Ao findar a entrevista, Gabi disse ao produtor que achou Madonna muito calada, e o produtor disse que Madonna sempre é assim, monossilábica; o mesmo, ao fim da gravação, cumprimentou Gabi, dizendo que aquela foi uma das melhores entrevistas que alguém já fez com Madonna. E eu concordo. Todos dizem que a entrevista foi Madonna dando coices o tempo todo em Gabi, mas não vejo desse modo. Há momentos em que Madonna se esforça para dar respostas profundas. Gabi disse que, ao elogiar o corpo de Madonna, a mesma debochou, como se Gabi a estivesse cantando. Em outra pergunta, quando Gabi cita uma certa escritora, Madonna diz que esta é desagradável e infeliz – nessa pergunta, Gabi ficou com as expectativas de que Madonna desenvolveria pensamentos mil, mas não foi assim que ocorreu. O problema é que Gabi chegou na entrevista cheia de expectativas, e é difícil de se imaginar Gabi entrevistando a diva novamente, tal o trauma da experiência. Gabi chegou na entrevista com um complexo de inferioridade, o qual acomete os latino-americanos.
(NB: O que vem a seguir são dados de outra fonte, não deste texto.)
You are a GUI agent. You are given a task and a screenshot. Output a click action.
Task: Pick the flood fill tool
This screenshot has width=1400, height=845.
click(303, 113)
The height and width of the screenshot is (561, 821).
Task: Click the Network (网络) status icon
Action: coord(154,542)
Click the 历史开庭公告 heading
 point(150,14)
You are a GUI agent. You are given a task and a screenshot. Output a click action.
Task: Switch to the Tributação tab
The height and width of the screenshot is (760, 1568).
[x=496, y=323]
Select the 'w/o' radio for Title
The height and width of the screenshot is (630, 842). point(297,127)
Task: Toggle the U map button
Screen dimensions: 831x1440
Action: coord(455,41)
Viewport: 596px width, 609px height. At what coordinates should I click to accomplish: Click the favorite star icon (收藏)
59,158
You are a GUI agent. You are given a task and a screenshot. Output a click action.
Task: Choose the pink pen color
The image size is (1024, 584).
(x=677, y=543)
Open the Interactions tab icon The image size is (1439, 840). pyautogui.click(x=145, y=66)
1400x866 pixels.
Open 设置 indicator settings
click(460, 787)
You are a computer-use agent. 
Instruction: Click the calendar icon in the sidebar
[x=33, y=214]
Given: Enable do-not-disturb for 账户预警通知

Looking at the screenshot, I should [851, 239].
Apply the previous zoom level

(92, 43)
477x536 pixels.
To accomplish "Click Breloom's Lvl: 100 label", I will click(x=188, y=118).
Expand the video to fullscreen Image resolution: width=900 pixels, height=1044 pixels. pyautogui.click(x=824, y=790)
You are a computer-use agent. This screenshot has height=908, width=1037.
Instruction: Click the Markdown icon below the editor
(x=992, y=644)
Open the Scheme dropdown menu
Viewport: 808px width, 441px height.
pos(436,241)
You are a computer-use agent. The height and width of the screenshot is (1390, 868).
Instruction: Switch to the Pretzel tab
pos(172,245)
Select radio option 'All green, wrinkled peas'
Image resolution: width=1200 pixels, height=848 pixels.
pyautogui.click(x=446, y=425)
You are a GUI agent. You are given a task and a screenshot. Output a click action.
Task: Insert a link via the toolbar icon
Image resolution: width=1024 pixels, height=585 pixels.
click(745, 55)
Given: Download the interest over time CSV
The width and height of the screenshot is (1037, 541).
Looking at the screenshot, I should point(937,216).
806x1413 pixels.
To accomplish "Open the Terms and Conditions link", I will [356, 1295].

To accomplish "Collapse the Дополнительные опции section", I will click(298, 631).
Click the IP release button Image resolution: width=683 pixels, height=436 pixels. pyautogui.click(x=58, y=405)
Bem humorada, Madonna brincou que chegaria um dia em sua própria vida em que receberia desconto para idosos nas salas de cinema. Madonna é uma pessoa que se construiu em meio às vicissitudes inevitáveis da vida, assim como Gabi construiu a si mesma. Foi o encontro de duas mulheres fortes, porém diferentes uma da outra, bem diferentes. O fato é, antes da entrevista, Madonna não fazia ideia de quem era Gabi, mesmo como todo o cordial intermédio da Warner Brasil, a qual serviu de “cartão de visitas” para Gabi encontrar-se com Madonna, a qual é dura mas não é desumana. Certamente foi uma boa entrevista, mesmo que revelada de um modo o qual Gabi não imaginara. O bom da vida é que nada ocorre como pensamos que iria ocorrer. Gabi deveria perder esse complexo de inferioridade e ver que a entrevista com Madonna foi ótima, mesmo que atípica.

Gabi é como um bom vinho, e está sempre melhor. Tomara que ela nunca faça o que Jô Soares fez – abandonar a carreira de entrevistador, tendo a ausência de Jô abrindo espaço para Pedro Bial. Give time time, ou seja, Dê tempo ao tempo. A verdade vem à tona.